Dezynsekcyjny sukces Jobbika. Do władzy po trupach pasożytów

wtorek, 26 października 2010 10:05 Grzegorz Krawczyński, Zoil Haq
Drukuj

Tags: Informacje | Komentarze

Ruch na Rzecz Lepszych Węgier, czyli Jobbik, po sukcesie w wyborach do Zgromadzenia Narodowego, uzyskał obecnie dobry wynik w wyborach samorządowych na Węgrzech. Jobbik zdobył 311 miejsc w radach gmin i 61 w radach powiatowych. Ponadto nacjonaliści będą mieli swojego burmistrza (Erik Fülöp) w liczącym 13 500 mieszkańców Tiszavasvári, mieście położonym na wschodzie Węgier, w pół drogi między Miszkolcem a Nyiregyhaza, co przy większości w radzie miejskiej sprawia, ze będzie to miasto  samodzielnie rządzone przez nacjonalistów. Właśnie w północno-wschodnich Węgrzech nacjonaliści cieszą się największym poparciem.

Ponadto Jobbik będzie miał dwóch sołtysów - we wsiach Hencia i Hegyháthodász.

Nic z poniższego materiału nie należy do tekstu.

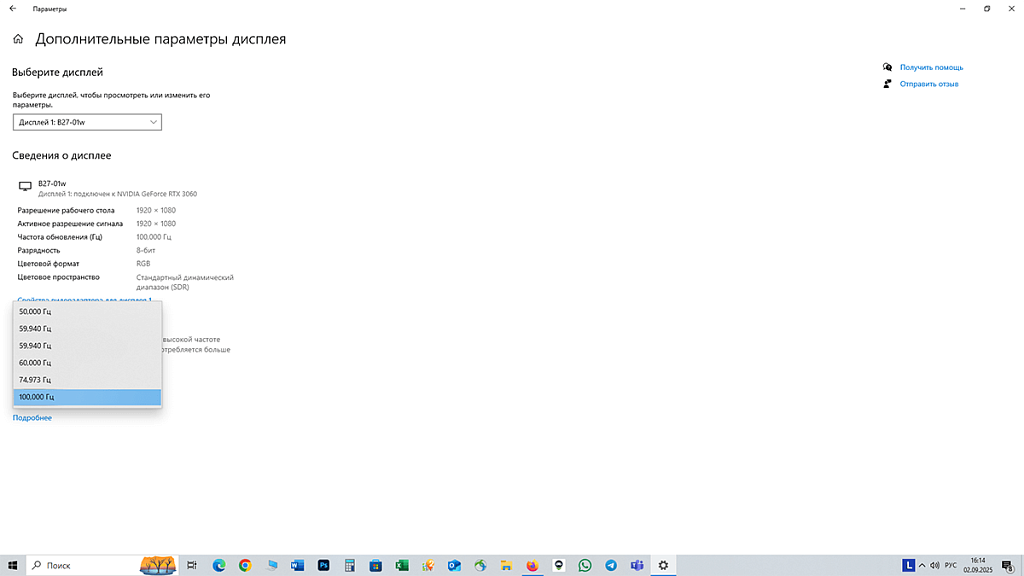Screen dimensions: 1024x576
Task: Open Telegram from the taskbar
Action: point(611,565)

Ta pierwsza leży przy granicy rumuńskiej na południe od Debreczyna, druga zaś przy granicy austriackiej na północny-zachód od Zalaegerszegu.

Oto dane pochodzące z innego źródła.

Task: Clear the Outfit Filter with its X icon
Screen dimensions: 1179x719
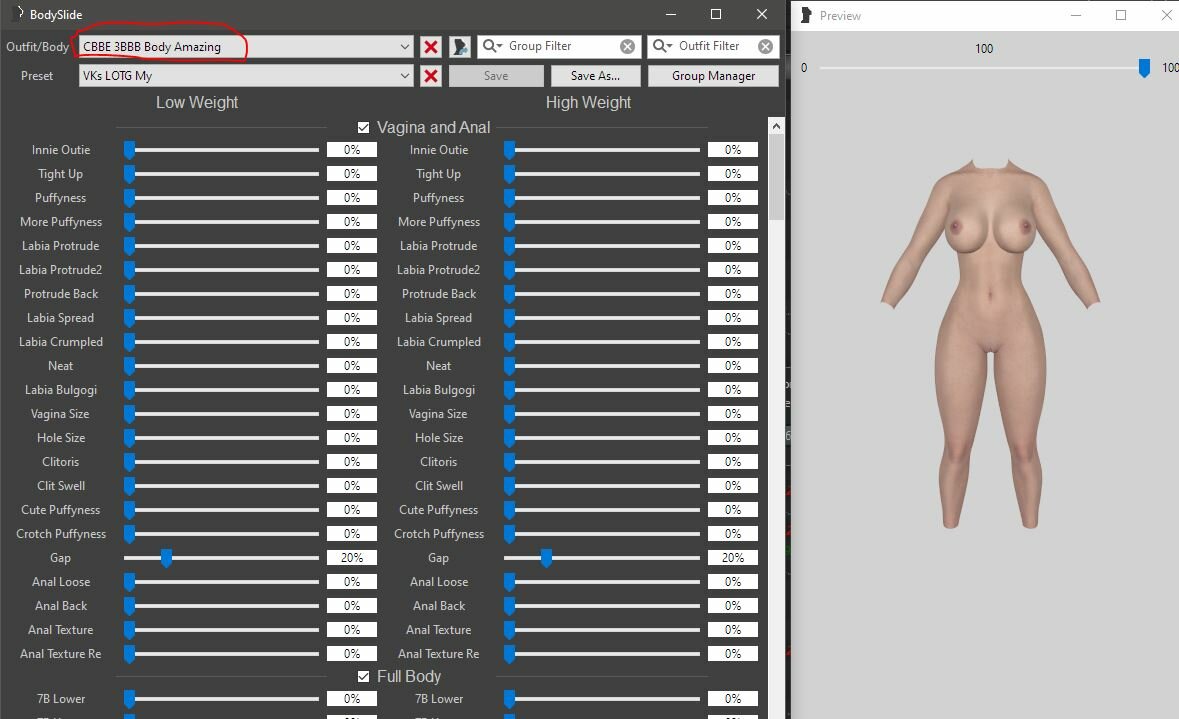Action: pyautogui.click(x=765, y=47)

W radzie stołecznej Budapesztu (do tej pory zdominowanej przez lewicową nomenklaturę) Jobbik zdobył 3 miejsca na 33 ogółem.

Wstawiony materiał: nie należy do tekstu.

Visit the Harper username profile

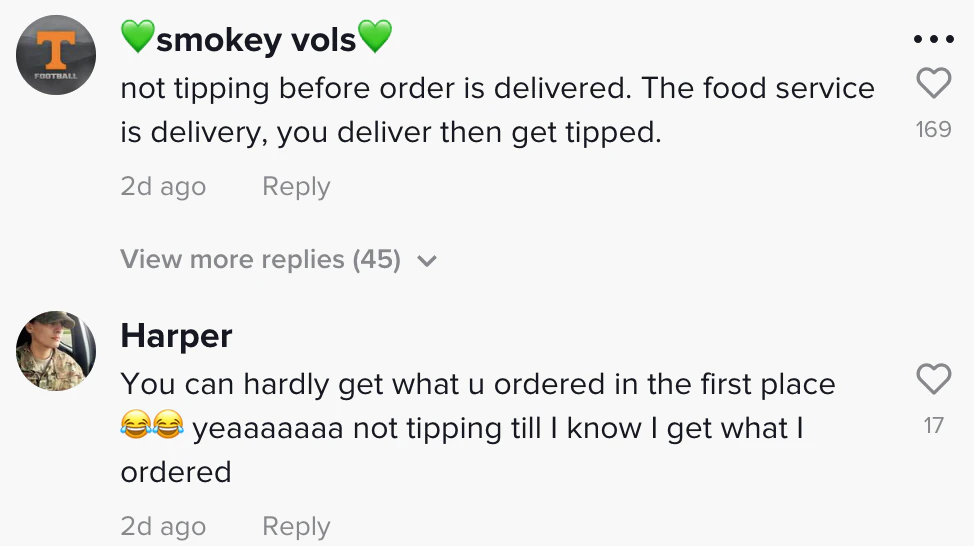click(176, 336)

W swoim programie Ruch na Rzecz Lepszych Węgier sprzeciwia się m.in. wprowadzeniu na Węgrzech euro, dąży do rozwiązania problemów dotyczących mniejszości cygańskiej (słynny wyborczy plakat z komarem), czynnie występuje przeciw działalności izraelskich deweloperów, którzy paraliżują węgierską gospodarkę. Jobbikowcy powołują się w tej ostatniej sprawie na wypowiedź Szimona Peresa, premiera Izraela, który 10 października 2007 r. stwierdził na forum publicznym: “Kupujemy Manhattan, Węgry, Rumunię i Polskę”. Narodowcy z Jobbika solidaryzują się z uciskanym narodem palestyńskim. Są zwolennikami gospodarki narodowej, wolnej zarówno od socjalizmu, jak i amerykańskiej dominacji.

[komentarz retorsyjny]

Mimo pewnej tendencji zniżkowej (Jobbik zdobył około 5% wszystkich oddanych głosów) w porównaniu do wyborów do Zgromadzenia Narodowego, cieszy niezmiernie fakt zdobycia tylu stanowisk na szczeblu lokalnym przez węgierskich nacjonalistów. Najłatwiej bowiem realizować „u źródeł” własny program i sprawdzać się w ciężkiej pracy i walce z bieżącymi problemami prawdziwych Węgrów. Zwłaszcza, że od czasu wyborów parlamentarnych trwa histeryczna demoliberalna, ogólnoświatowa, medialna histeria, dyskredytująca partię Jobbik. Przoduje w tym, niezastąpiony w tropieniu wszelkich nazizmów, rasizmówi, faszyzmów, cyklizmów itp., „The New York Times”, w którym m.in. syjonistyczny dziennikarz Dan Bilefsky, określa Jobbik i powiązaną z nim Gwardię Węgierską mianem “ekstremistów”, którzy “maszerują przez romskie osady z flagami przypominającymi erę nazizmu”.  Wiadomo przecież powszechnie, że w sprawach Cyganów i wszelkiej wielokulturowości (multi-kulti) mogą wypowiadać się (obecnie nawet negatywnie) tylko takie autorytety, jak genouse Merkel czy citoyen Sarkozy.

Mając w pamięci to, co się wydarzyło w Hiszpanii parę lat temu za rządów, bądź co bądź, w miarę łagodnej prawicy, co się stało z Pimem Fortuyn’em czy Jörgiem Haiderem, należy się obawiać, że rządy Fideszu, sygnowane przez nacjonalistów z Jobbika, też mogą doczekać się „braterskiego” napomnienia od „administratorów” tego świata. Pierwszy zresztą sygnał Węgry już otrzymały - przecież tylko za rządów prawicy mogła się wydarzyć taka katastrofa ekologiczna, jak w  mieście Ajka. Dziwnym zbiegiem okoliczności tylko za rządów republikanów mógł się wydarzyć 11 września 2001 r., a za premiera Aznara 11 marca 2004 r. w Madrycie (osobliwie przegrywający zdecydowanie w sondażach socjalista Zapatero, w krótkim czasie po tym zamachu był już premierem). Cała więc nadzieja, znając quasi prawicowy format Viktora Orbana, w Gwardii Węgierskiej Gábora Vony.